US troops in Iraq raided houses and shops across Tikrit late on Thursday in an operation aimed at weeding out remaining resistance in the hometown of former Iraqi President Saddam Hussein.

Some 300 soldiers from the US Army's 4th Infantry Division burst into targeted properties across the town and detained 13 people suspected of involvement in attacks on forces occupying Iraq, their commanding officer said.

"It was a good night," Lieutenant-Colonel Steven Russell told reporters after the raids, which lasted for most of the hours of curfew in town between 11pm and 4am. "Tikrit will be a safer place tomorrow as a result."

The operation, targeting 20 houses and three shops, failed to catch five of the people included on a list of 18 suspects the army drew up on the basis of intelligence from Iraqi sources.

Using tank-like Bradley vehicles to seal off roads, and support from military aircraft, troops barged into houses to search for suspects and for weapons and other incriminating material.

Aside from a few AK-47 assault rifles, common in Iraq and not banned even under the US-led occupation, the soldiers found no arms caches.

They did discover in one property several wireless doorbell sets, items often used to detonate homemade bombs, which Iraqi insurgents have used to lethal effect against military vehicles.

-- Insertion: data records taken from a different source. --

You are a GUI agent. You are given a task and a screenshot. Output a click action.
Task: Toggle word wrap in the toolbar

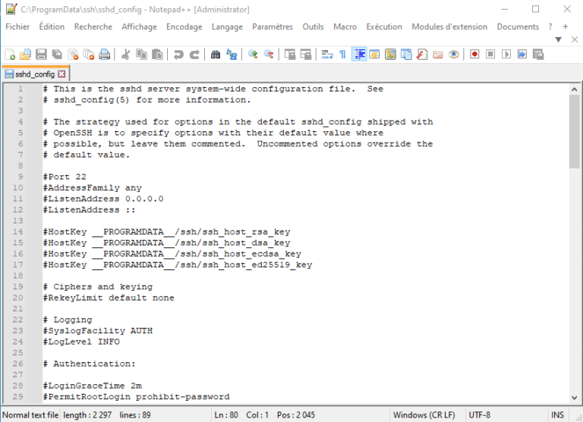(327, 55)
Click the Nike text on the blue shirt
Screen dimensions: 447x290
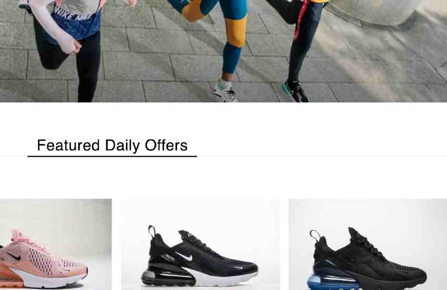[x=73, y=14]
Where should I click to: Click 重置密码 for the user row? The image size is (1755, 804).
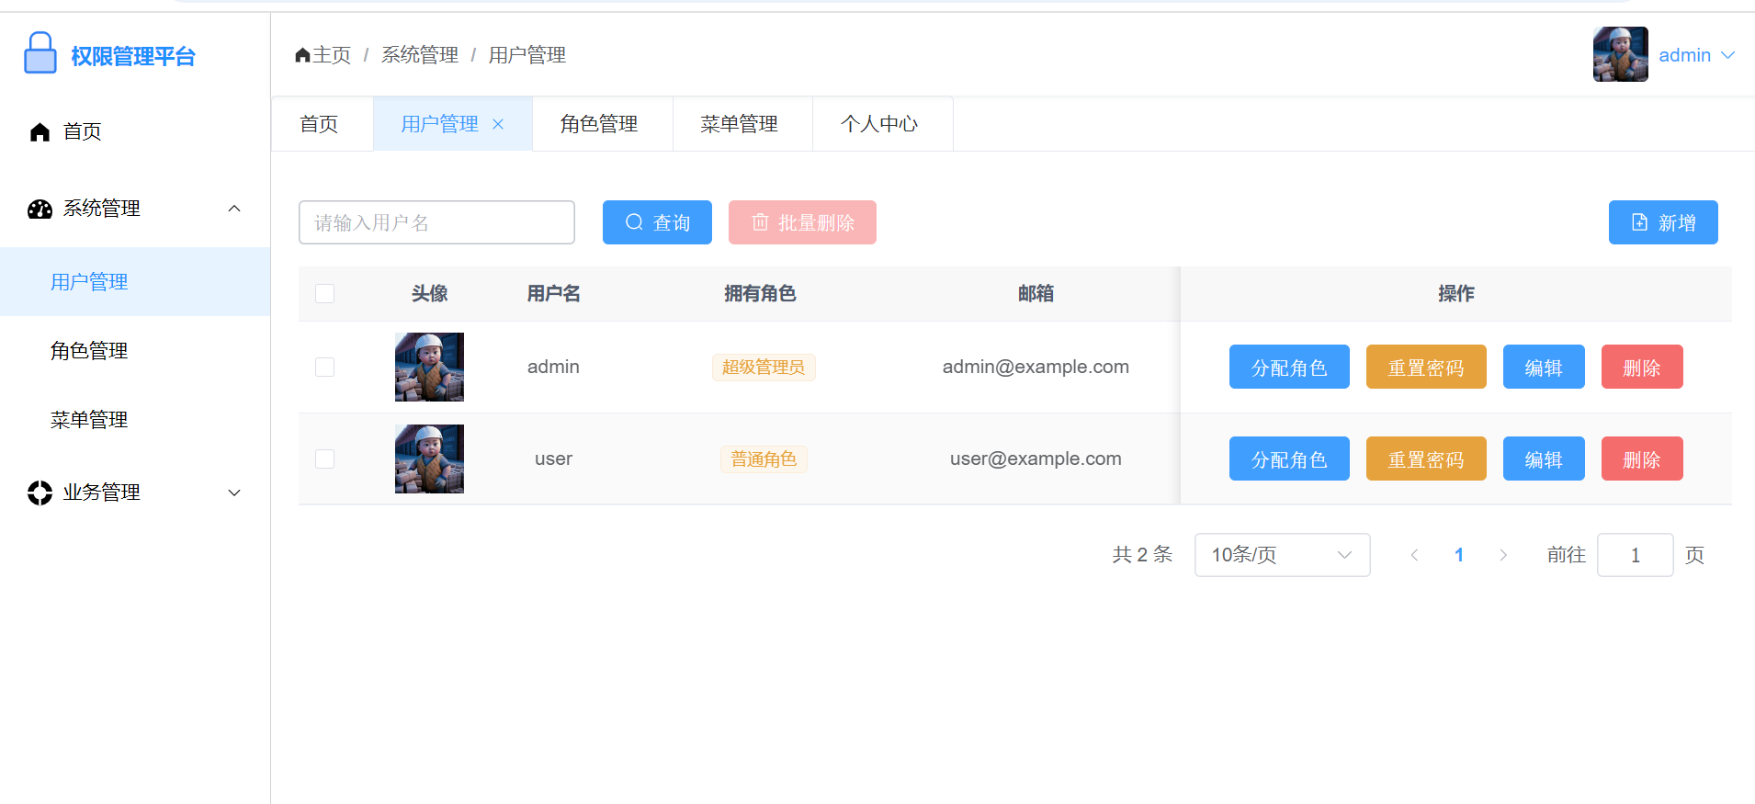pos(1425,459)
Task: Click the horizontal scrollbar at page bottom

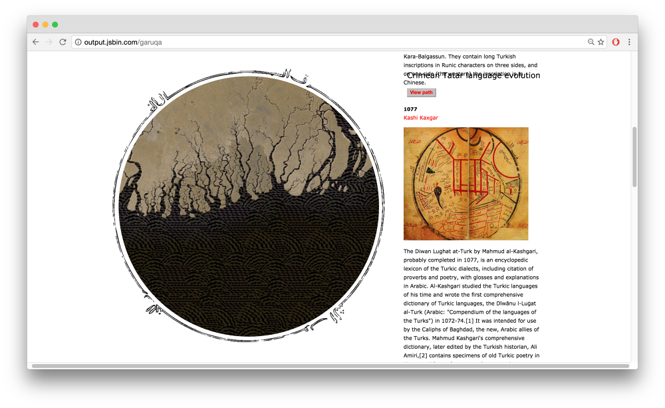Action: coord(330,365)
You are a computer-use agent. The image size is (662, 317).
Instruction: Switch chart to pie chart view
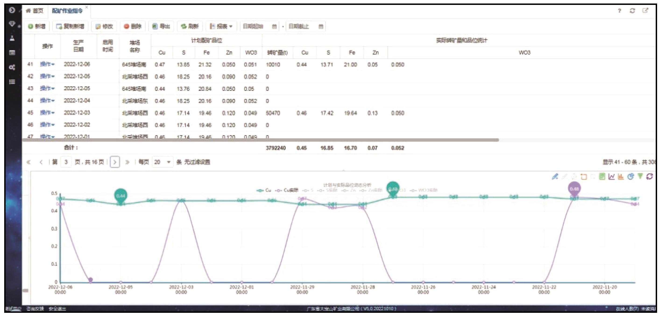(630, 176)

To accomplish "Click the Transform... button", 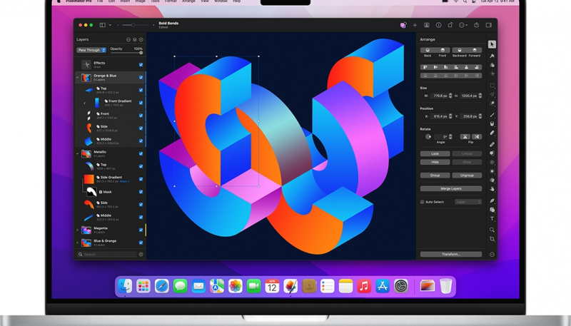I will (450, 254).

In another house, soldiers discovered a stack of fake Iraqi police identity cards and computer equipment which had apparently been used to make them.

Suspects were hauled out of their houses, blindfolded and had their hands cuffed behind their backs with plastic bindings.

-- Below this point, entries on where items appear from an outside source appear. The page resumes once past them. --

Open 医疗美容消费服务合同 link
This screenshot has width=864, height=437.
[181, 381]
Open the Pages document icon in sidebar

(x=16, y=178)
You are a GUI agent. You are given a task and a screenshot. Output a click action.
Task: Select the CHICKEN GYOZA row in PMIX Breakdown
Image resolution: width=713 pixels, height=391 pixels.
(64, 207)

Most sat shivering in the chilly damp air while soldiers examined their identity papers.

One suspect managed to break free of his handcuffs and was quickly subdued by two infantrymen, who pushed his head down into the pavement.

They pulled from his hand a spiked knuckle duster, also known as brass knuckles, seen by reporters, which he had apparently taken from his pocket.

Russell, whose battalion is due soon to pull out of Iraq along with the rest of the division which controls a large chunk of northern Iraq, said earlier the raids were a "scrubbing" exercise for Tikrit.

"We're trying to get out the last remaining resistance in the city," he said, while conceding sporadic gun and bomb attacks against US forces in the area were likely to continue.